(To be done): From the text on electricity forecasting, write out word for word the part that opens with the words containing "- Electricity traders" and closes with "Deutscher Wetterdienst (DWD).".

(Text provided):
########################################

A number of direct marketing service providers now cater to small facility owners and operators. Next Kraftwerke, for example, operates a virtual power plant that connects electricity producers – such as small solar PV parks and wind turbines via a digital platform. Next Kraftwerke says this network of units, which can be switched on and off remotely, is much more flexible than traditional facilities. But power forecasts are essential to manage the system.
- Electricity traders
Electricity traders make a profit from buying and selling power at different prices on the various electricity markets. Forecasting supply and demand better than the competition is key, especially in the day-ahead market: as part of ‘scheduling management’, the amount of power to be produced in every 15-minute interval needs to be predicted and communicated to grid operators until noon of the day before.
Misjudgement of how much electricity will be sold a day in advance and then actually consumed results in costly adjustments (see re-dispatch costs). With better forecasts, less correction is needed.
Weather forecasts are the basis for exact power generation forecasts. They are provided by weather services, predominantly national weather services – in Germany, the Deutscher Wetterdienst (DWD).
As a starting point for the calculations, the DWD monitors conditions like air pressure, temperature, wind, clouds, precipitation and sunlight intensity worldwide in cooperation with other weather services. It uses data from satellites, (trading) ships, buoys, passenger aircrafts and ground-level weather stations.
DWD then employs weather models that divide up the area of interest from the ground to an altitude of up to 75 kilometres with a theoretical fine-meshed three-dimensional grid. For every intersection in this grid, the monitored data is fed through a set of equations. DWD currently uses a mesh width of 2.8 to 13 kilometres, depending on the model.
Extrapolation with the help of numerical weather prediction models (NWP) then allows the DWD to construct 7 to 10-day forecasts for every grid intersection. The calculations also incorporate historical statistics and climatology research findings. This requires an immense amount of computing power.

########################################

(Record excerpts):

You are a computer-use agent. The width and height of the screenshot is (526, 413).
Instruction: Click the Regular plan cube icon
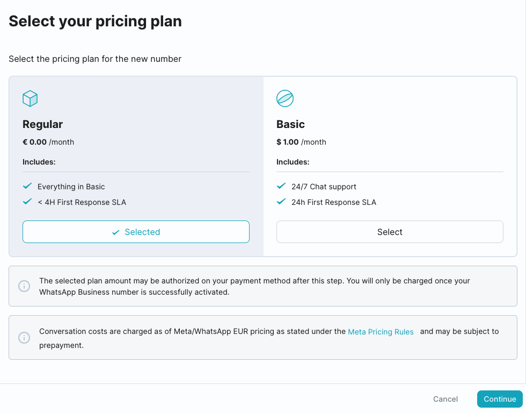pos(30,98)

########################################

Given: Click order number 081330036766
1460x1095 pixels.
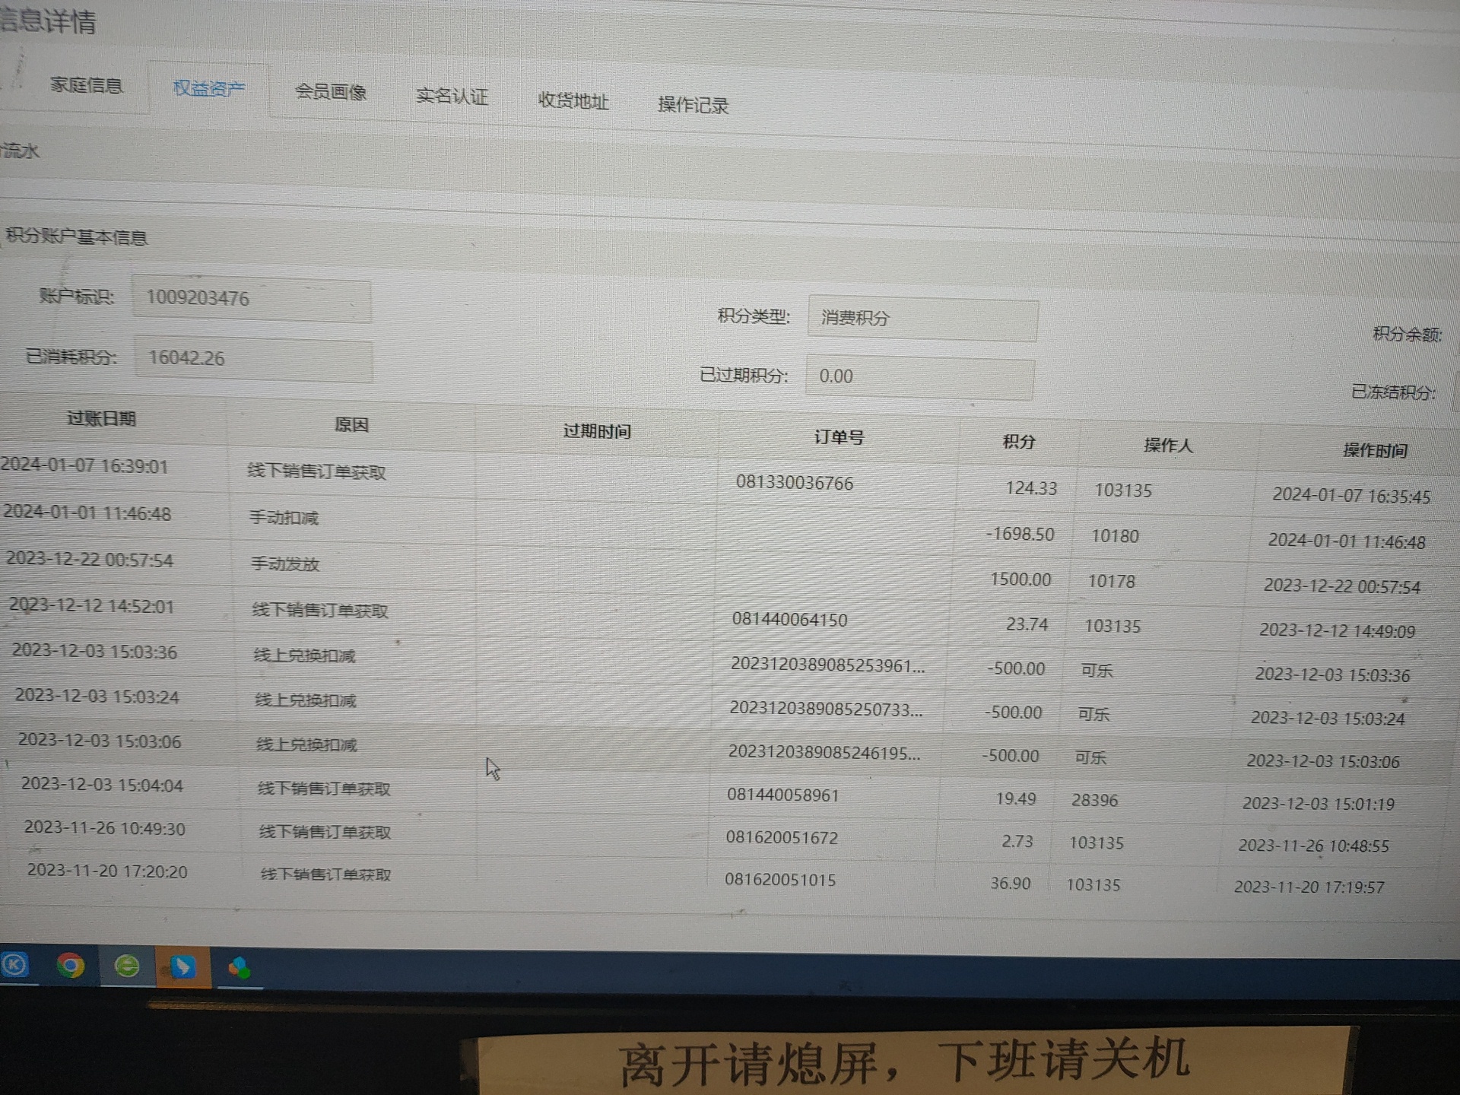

########################################

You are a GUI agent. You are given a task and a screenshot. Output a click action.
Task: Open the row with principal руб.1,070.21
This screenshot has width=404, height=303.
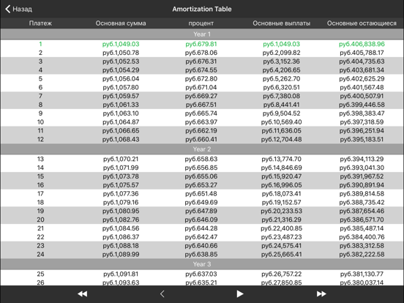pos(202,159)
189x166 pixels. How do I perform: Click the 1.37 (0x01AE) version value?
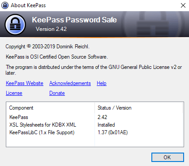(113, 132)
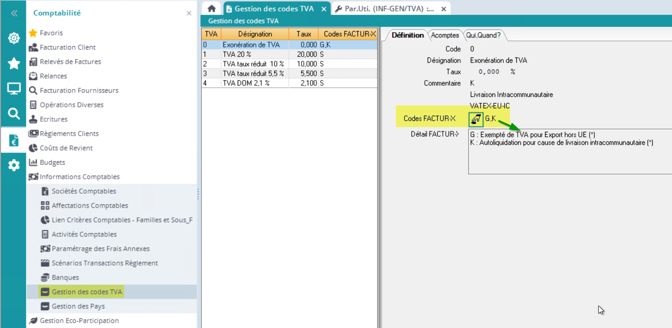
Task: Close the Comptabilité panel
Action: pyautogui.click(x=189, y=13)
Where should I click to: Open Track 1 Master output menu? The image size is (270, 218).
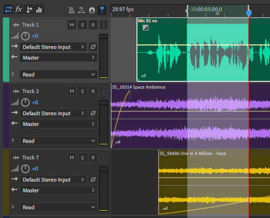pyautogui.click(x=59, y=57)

########################################

(Output for this task):
- Electricity traders
Electricity traders make a profit from buying and selling power at different prices on the various electricity markets. Forecasting supply and demand better than the competition is key, especially in the day-ahead market: as part of ‘scheduling management’, the amount of power to be produced in every 15-minute interval needs to be predicted and communicated to grid operators until noon of the day before.
Misjudgement of how much electricity will be sold a day in advance and then actually consumed results in costly adjustments (see re-dispatch costs). With better forecasts, less correction is needed.
Weather forecasts are the basis for exact power generation forecasts. They are provided by weather services, predominantly national weather services – in Germany, the Deutscher Wetterdienst (DWD).